▸ Dataset excerpts
════════════════════

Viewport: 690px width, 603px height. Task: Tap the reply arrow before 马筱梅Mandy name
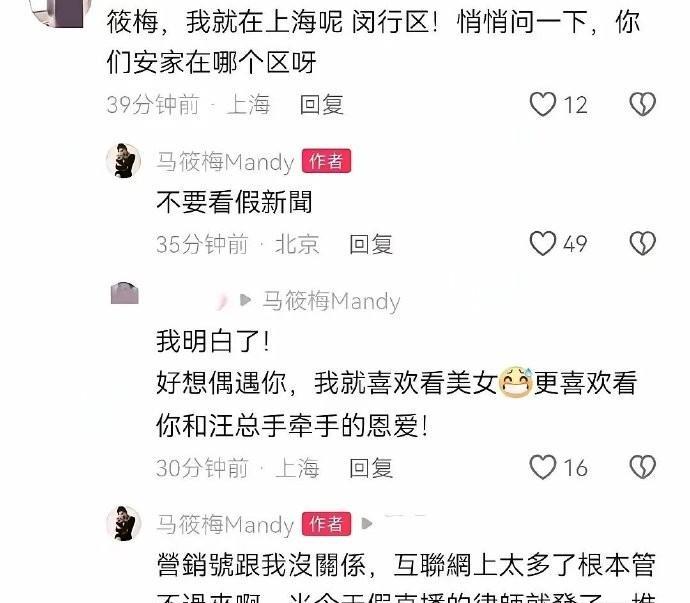coord(245,300)
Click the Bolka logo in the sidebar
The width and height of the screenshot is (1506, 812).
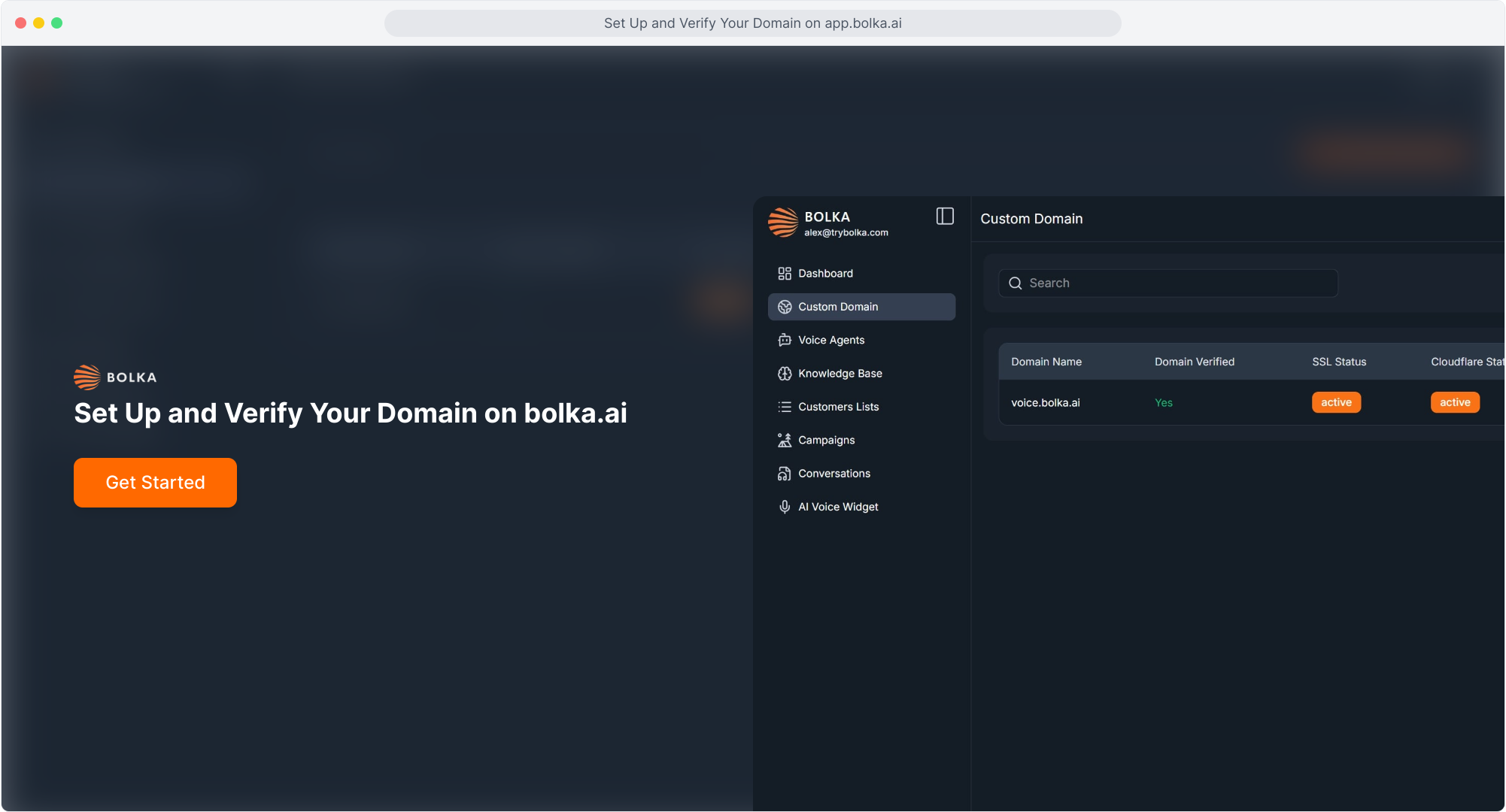[784, 223]
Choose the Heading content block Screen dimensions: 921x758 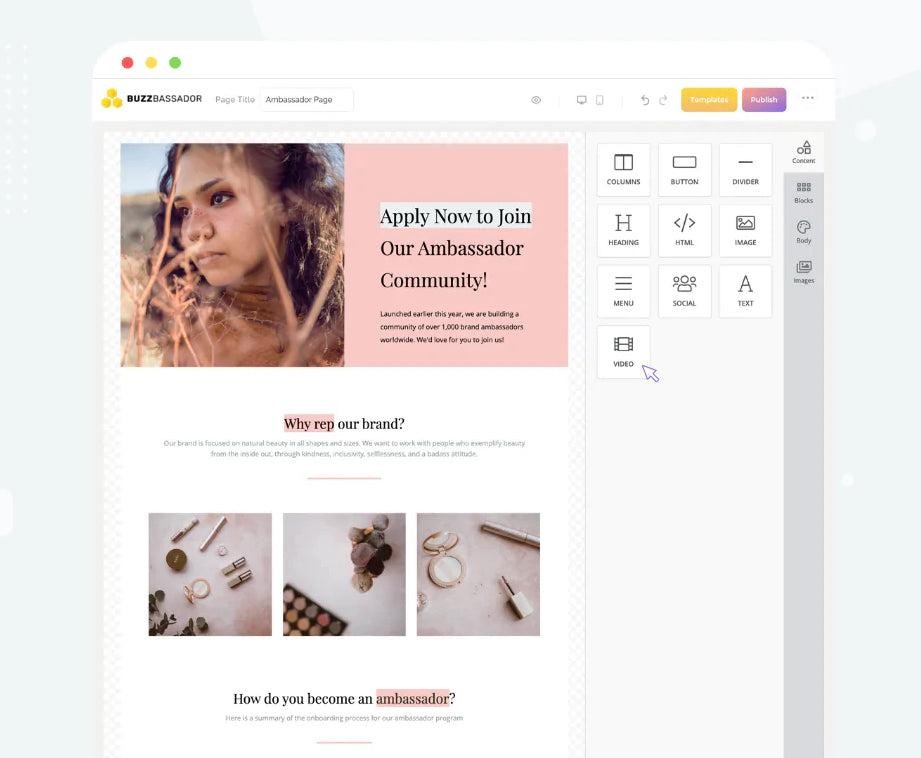[623, 230]
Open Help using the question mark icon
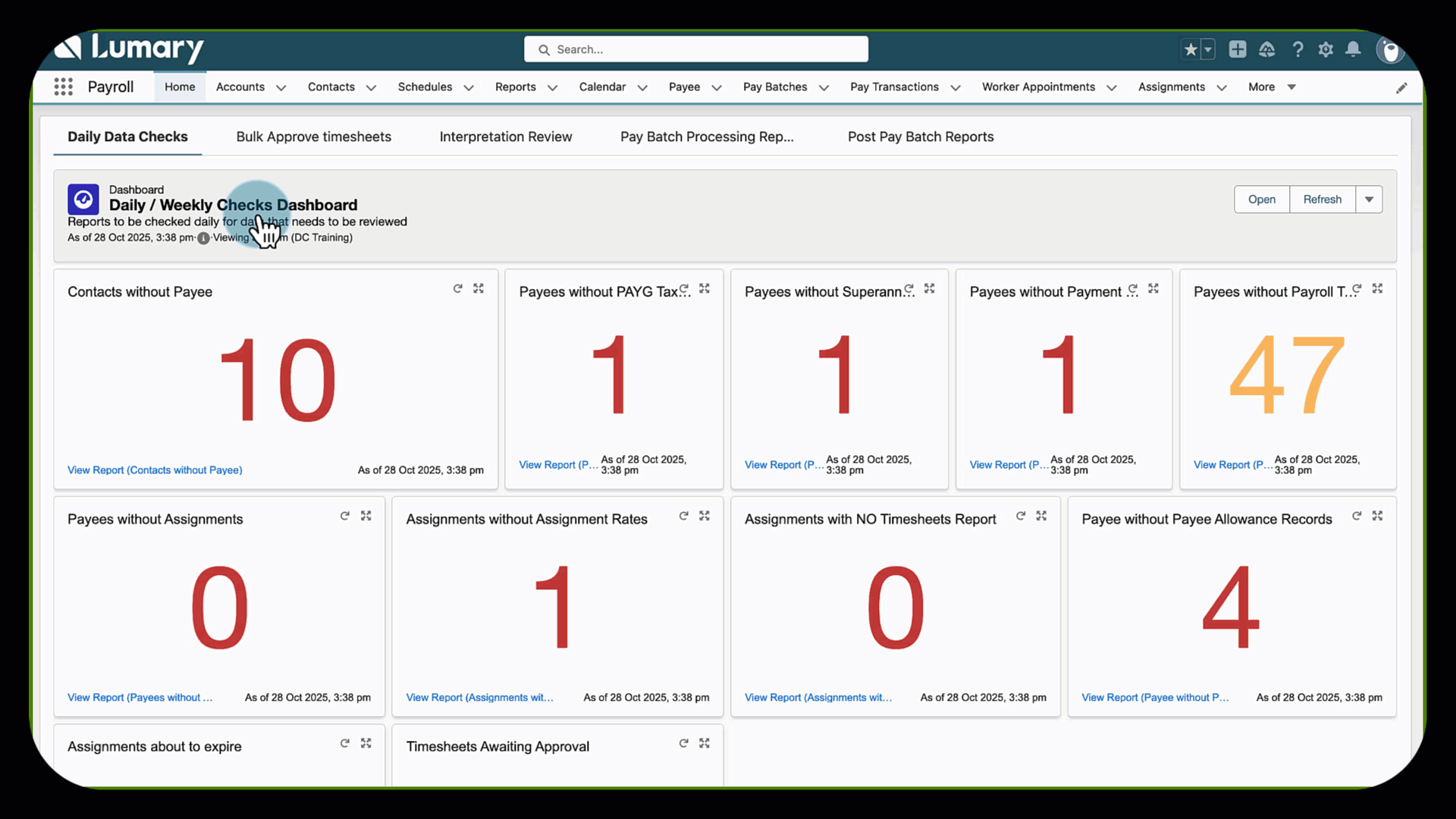 pos(1298,49)
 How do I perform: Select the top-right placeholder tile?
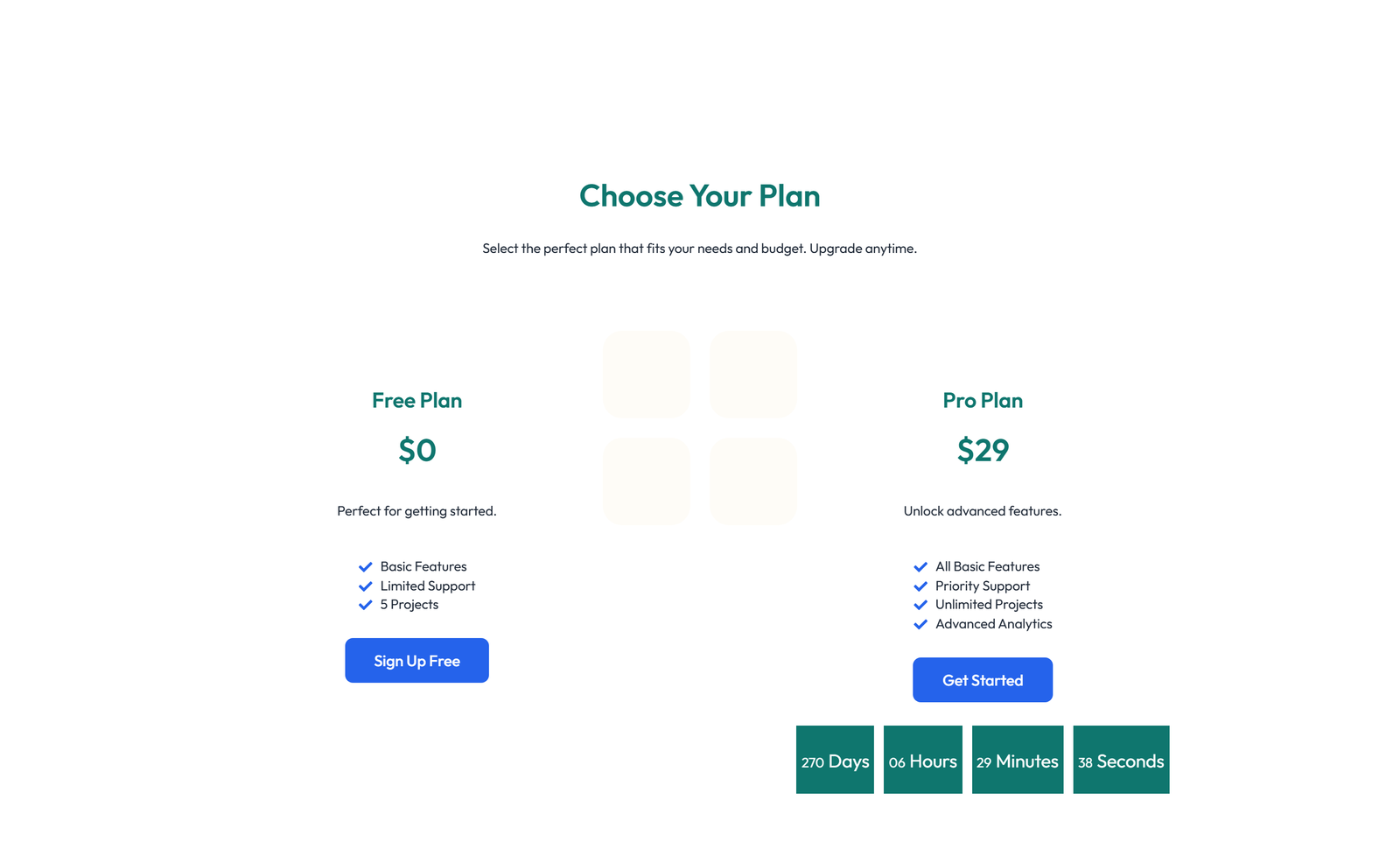[752, 374]
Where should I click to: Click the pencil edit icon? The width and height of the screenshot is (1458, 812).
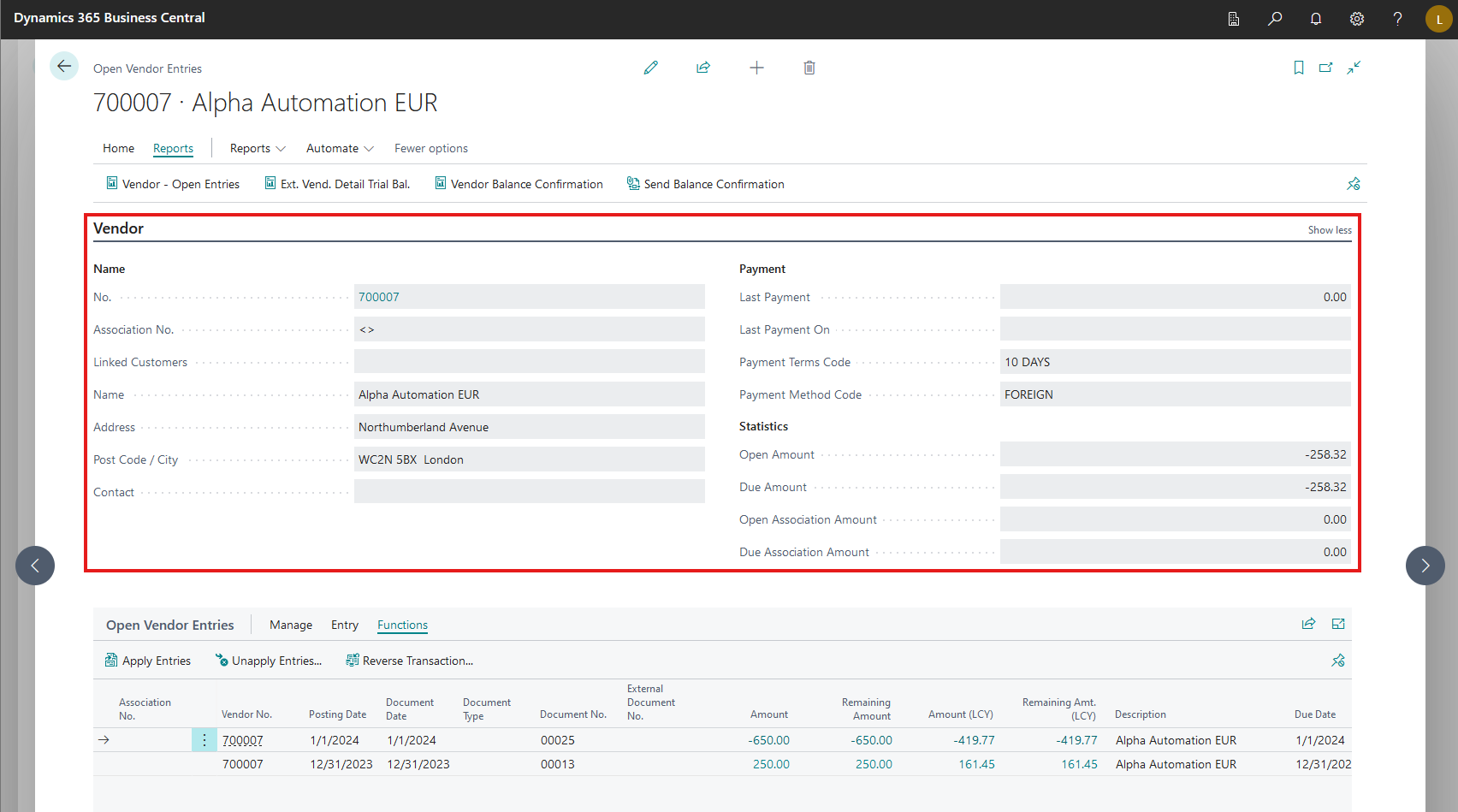tap(651, 68)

════════════════════

▸ What is expected
Rewrite the lines as a numbered list, beginning with the line containing "Where should I" and continuing through the last line, skipping blank lines and leaving out the pictures.

▸ Response below
1. Where should I click to: Click the pencil edit icon? The width and height of the screenshot is (1458, 812).
2. tap(651, 68)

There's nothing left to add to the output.